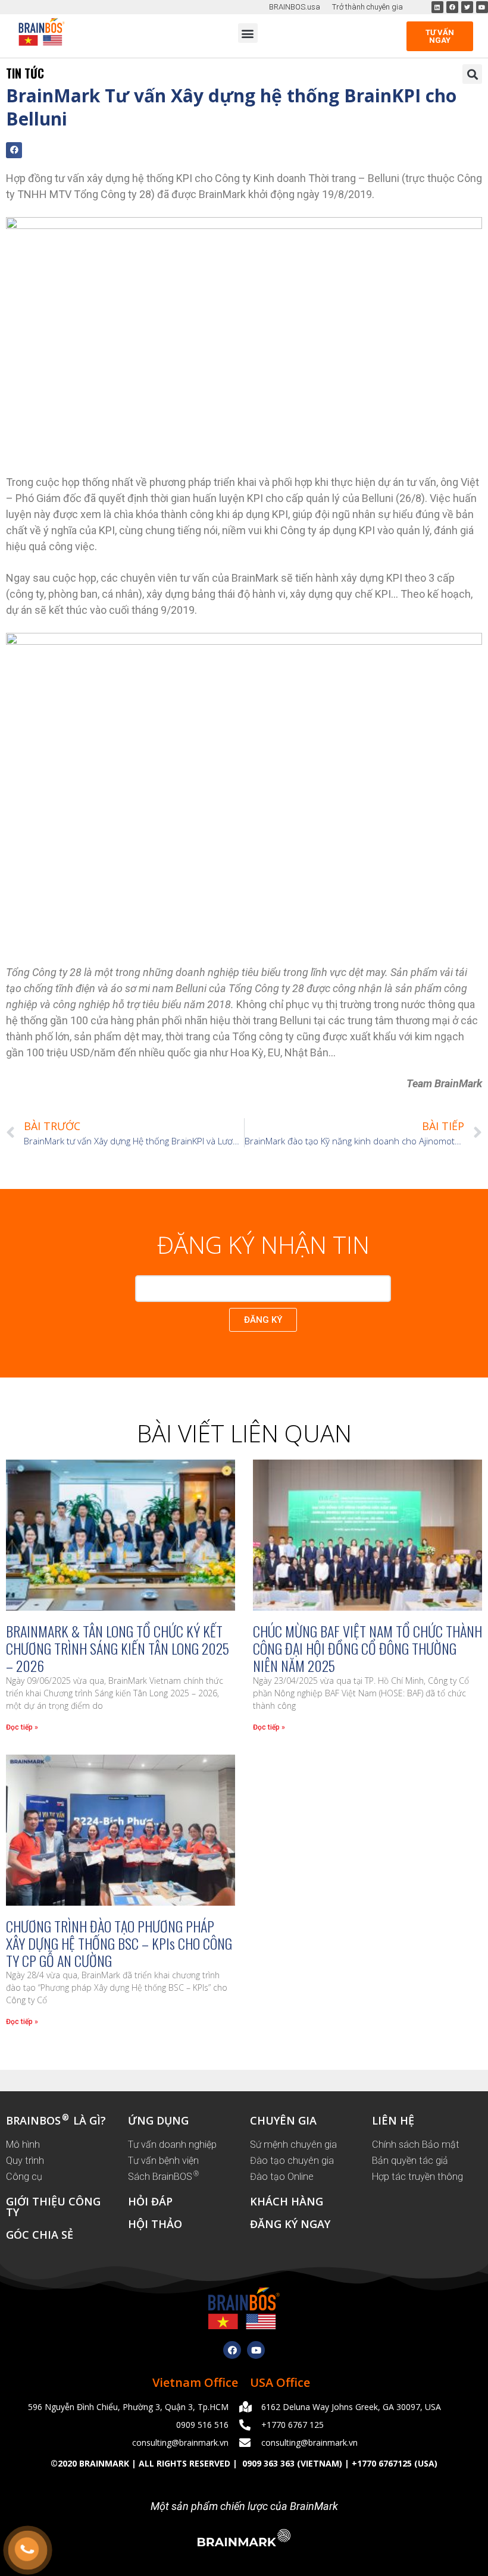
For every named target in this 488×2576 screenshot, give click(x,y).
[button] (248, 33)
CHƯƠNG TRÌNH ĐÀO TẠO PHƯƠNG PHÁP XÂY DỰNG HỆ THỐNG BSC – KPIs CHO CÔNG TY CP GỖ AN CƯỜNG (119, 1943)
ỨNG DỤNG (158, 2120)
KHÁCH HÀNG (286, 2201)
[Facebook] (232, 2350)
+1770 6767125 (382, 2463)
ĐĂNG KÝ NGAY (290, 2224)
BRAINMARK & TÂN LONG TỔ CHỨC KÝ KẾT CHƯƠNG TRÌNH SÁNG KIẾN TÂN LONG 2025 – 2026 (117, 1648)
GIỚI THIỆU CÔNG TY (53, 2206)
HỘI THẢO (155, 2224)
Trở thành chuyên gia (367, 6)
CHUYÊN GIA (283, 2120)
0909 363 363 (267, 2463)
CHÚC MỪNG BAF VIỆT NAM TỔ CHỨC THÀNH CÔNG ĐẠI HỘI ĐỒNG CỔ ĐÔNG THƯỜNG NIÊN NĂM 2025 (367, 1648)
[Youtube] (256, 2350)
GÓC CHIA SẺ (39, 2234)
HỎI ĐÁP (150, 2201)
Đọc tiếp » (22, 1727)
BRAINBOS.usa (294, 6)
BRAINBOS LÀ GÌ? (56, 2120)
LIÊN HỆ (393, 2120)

————

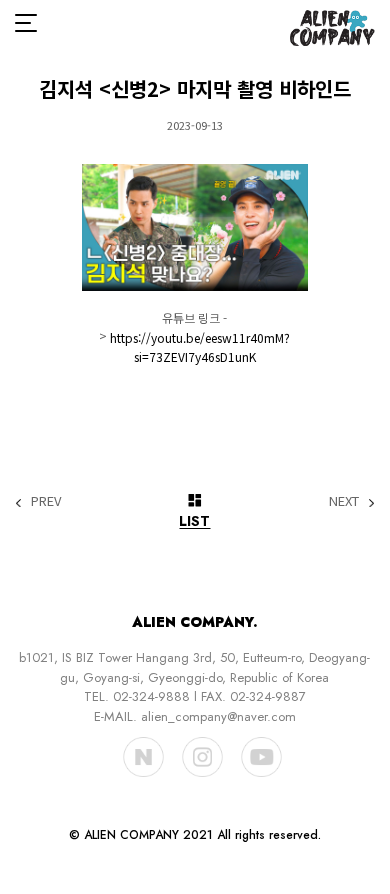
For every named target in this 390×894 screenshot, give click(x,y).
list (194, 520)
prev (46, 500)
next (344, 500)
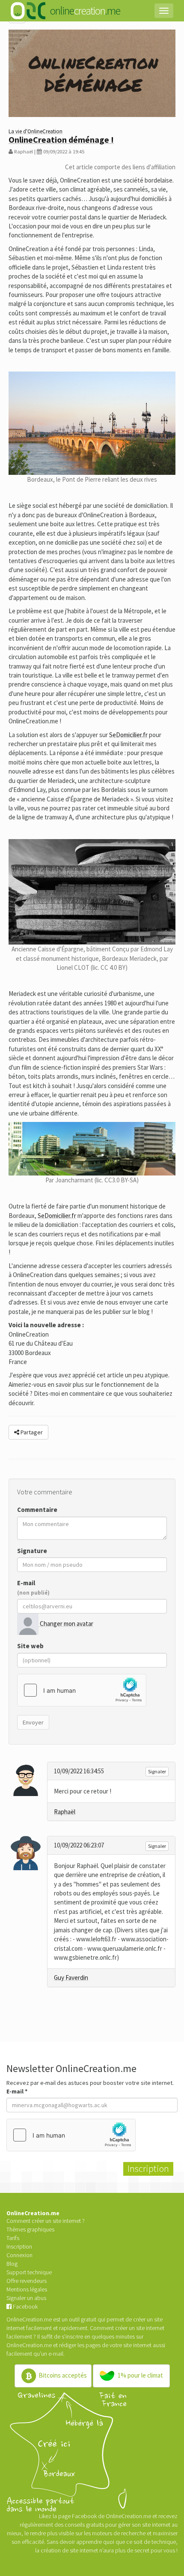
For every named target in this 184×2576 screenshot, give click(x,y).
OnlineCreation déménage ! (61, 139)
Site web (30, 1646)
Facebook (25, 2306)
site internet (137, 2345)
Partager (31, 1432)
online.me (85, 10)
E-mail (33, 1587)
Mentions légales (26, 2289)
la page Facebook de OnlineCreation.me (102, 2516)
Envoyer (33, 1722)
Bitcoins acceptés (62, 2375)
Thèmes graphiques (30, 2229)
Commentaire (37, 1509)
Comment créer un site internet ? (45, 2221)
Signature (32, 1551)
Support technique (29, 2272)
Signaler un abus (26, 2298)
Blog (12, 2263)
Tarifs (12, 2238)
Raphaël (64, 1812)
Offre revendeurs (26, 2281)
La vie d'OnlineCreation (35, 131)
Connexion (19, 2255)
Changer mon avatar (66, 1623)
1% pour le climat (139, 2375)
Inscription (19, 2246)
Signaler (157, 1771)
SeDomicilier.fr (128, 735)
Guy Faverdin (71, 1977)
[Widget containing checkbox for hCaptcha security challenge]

————

**To do**.
Would you print, exactly as written, every line above from the one holding "For every named target in this 488×2576" through the one holding "GIỚI THIỆU CÔNG TY (53, 2206)", with both included and no other lines?

**Answer section**.
For every named target in this 488×2576 screenshot, give click(x,y).
[button] (248, 33)
CHƯƠNG TRÌNH ĐÀO TẠO PHƯƠNG PHÁP XÂY DỰNG HỆ THỐNG BSC – KPIs CHO CÔNG TY CP GỖ AN CƯỜNG (119, 1943)
ỨNG DỤNG (158, 2120)
KHÁCH HÀNG (286, 2201)
[Facebook] (232, 2350)
+1770 6767125 (382, 2463)
ĐĂNG KÝ NGAY (290, 2224)
BRAINMARK & TÂN LONG TỔ CHỨC KÝ KẾT CHƯƠNG TRÌNH SÁNG KIẾN TÂN LONG 2025 – 2026 (117, 1648)
GIỚI THIỆU CÔNG TY (53, 2206)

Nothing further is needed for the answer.